### Text for analysis

[Start of Attachment]

Now I don’t know about you, but the whole idea of “extracting emails from a failed server”, RAID failure, 3rd party consultants, and off site redundant backups seem like something that exists only in movies.  Like when Mark Zuckerberg comes up with the algorithm for Facebook on his window, and has people up all night “coding”… I don’t even know what that is.  It’s like an imaginary world that just goes on functioning and I have no idea how.  All I knew was I needed my online business back up and running.

More information came trickling in, there were rumors that everyones websites were completely lost, and I filed another support ticket.  I’ll let Harald from Bludomain’s technical support tell you the rest… “All database driven sites, including wordpress blogs need to be rebuilt. Unfortunately we are not wordpress based so we cannot do anything with wordpress for you. My strong recommendation is to get a new site set up and post up the most important content until the full site build can be completed. Sorry for the inconvenience.”

After I cyberbullied Harald and told him I needed answers his reply came down to this…
1. The emails that we patiently waited for as they “slowly extracted from a failed server” were a farce.  The emails we missed for 2 weeks were just gone and they wouldn’t help get the functionality of it up and going again for 3 days after my requests to move it to a new server.
2. The website – that we completely redid this winter – was gone.  They offered to give me the template again “for free”.  That’s actually not free, Harald.  That’s replacing the one you recklessly lost.

[End of Attachment]

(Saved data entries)
[Start of Attachment]

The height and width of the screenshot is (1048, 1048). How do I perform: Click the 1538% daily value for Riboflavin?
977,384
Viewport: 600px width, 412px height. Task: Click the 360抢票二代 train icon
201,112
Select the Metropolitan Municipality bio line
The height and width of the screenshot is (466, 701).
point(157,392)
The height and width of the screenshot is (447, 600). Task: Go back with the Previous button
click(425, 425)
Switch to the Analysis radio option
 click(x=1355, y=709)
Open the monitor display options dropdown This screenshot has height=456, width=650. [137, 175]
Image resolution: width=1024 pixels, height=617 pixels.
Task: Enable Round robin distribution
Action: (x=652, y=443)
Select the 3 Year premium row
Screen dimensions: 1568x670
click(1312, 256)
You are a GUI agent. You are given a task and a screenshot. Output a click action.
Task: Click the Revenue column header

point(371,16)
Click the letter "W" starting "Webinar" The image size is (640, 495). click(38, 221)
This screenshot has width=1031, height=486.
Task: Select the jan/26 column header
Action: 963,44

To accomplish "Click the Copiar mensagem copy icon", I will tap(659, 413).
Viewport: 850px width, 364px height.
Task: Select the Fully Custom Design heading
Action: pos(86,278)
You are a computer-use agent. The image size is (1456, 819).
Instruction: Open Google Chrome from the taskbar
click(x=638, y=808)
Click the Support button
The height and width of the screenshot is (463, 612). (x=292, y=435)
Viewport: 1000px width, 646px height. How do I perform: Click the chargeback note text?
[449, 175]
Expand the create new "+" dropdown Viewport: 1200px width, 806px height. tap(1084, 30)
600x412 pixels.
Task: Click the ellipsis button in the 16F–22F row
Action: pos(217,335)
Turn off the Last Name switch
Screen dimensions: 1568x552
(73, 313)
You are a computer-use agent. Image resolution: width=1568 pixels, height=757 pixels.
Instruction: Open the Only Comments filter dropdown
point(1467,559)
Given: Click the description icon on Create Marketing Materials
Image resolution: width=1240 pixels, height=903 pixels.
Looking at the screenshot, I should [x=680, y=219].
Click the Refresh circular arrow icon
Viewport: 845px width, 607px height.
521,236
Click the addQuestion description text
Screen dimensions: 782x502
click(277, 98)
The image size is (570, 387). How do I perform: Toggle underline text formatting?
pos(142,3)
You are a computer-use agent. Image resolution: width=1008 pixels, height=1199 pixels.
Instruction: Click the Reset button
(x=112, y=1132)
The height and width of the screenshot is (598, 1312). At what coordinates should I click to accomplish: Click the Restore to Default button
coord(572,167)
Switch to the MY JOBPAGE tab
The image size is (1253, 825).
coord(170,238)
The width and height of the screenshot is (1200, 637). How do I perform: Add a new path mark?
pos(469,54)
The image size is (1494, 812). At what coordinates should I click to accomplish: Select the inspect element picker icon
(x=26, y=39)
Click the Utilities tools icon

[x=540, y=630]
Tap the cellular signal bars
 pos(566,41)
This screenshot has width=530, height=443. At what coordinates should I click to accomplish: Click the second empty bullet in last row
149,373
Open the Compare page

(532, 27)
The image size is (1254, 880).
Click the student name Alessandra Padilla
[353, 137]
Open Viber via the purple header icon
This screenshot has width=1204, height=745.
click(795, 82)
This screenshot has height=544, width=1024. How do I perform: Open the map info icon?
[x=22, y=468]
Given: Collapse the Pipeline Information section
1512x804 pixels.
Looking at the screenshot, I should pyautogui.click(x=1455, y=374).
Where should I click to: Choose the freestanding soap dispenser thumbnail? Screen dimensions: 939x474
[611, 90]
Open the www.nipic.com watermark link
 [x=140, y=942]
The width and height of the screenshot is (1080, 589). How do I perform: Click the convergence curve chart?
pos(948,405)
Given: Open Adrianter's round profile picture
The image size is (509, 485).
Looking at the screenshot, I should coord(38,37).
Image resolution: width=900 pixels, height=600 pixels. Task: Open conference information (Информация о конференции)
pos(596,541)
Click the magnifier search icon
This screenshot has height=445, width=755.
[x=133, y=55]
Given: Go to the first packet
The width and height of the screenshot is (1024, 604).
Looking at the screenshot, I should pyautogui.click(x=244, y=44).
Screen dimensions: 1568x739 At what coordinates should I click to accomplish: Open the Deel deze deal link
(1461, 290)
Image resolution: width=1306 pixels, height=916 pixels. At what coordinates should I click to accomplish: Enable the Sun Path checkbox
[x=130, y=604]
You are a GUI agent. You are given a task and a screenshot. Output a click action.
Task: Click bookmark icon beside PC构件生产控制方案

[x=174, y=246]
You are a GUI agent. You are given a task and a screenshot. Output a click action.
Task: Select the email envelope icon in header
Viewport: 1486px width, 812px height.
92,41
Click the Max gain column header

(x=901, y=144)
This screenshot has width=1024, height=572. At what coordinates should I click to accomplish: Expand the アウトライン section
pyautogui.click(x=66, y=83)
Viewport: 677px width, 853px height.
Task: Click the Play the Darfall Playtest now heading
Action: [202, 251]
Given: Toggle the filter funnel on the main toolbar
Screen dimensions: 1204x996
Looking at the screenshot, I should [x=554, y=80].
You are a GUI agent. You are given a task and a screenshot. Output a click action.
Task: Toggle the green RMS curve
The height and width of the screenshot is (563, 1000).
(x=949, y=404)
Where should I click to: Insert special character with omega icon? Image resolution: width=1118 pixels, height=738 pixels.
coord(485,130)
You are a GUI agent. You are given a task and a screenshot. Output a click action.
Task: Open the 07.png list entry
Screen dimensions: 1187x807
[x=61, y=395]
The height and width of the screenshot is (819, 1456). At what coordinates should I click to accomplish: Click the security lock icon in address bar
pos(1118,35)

[End of Attachment]

### Parts of the exercise
1) Answer these questions about the blog post:
(a) Who from Bludomain's technical support is quoted?
(b) For how long were the emails missed?
(c) When had the website been completely redone?
2) What things does the blog post say seem like something that exists only in movies? List all of them.
3) Reproduce the blog post's wording from "After I cyberbullied" up to and including "you recklessly lost.".
Rely only on the blog post for your answers.

### Responses by item number
1)
(a) Harald
(b) 2 weeks
(c) This winter

2)
- Extracting emails from a failed server
- RAID failure
- 3rd party consultants
- Off site redundant backups

3)
After I cyberbullied Harald and told him I needed answers his reply came down to this…
1. The emails that we patiently waited for as they “slowly extracted from a failed server” were a farce.  The emails we missed for 2 weeks were just gone and they wouldn’t help get the functionality of it up and going again for 3 days after my requests to move it to a new server.
2. The website – that we completely redid this winter – was gone.  They offered to give me the template again “for free”.  That’s actually not free, Harald.  That’s replacing the one you recklessly lost.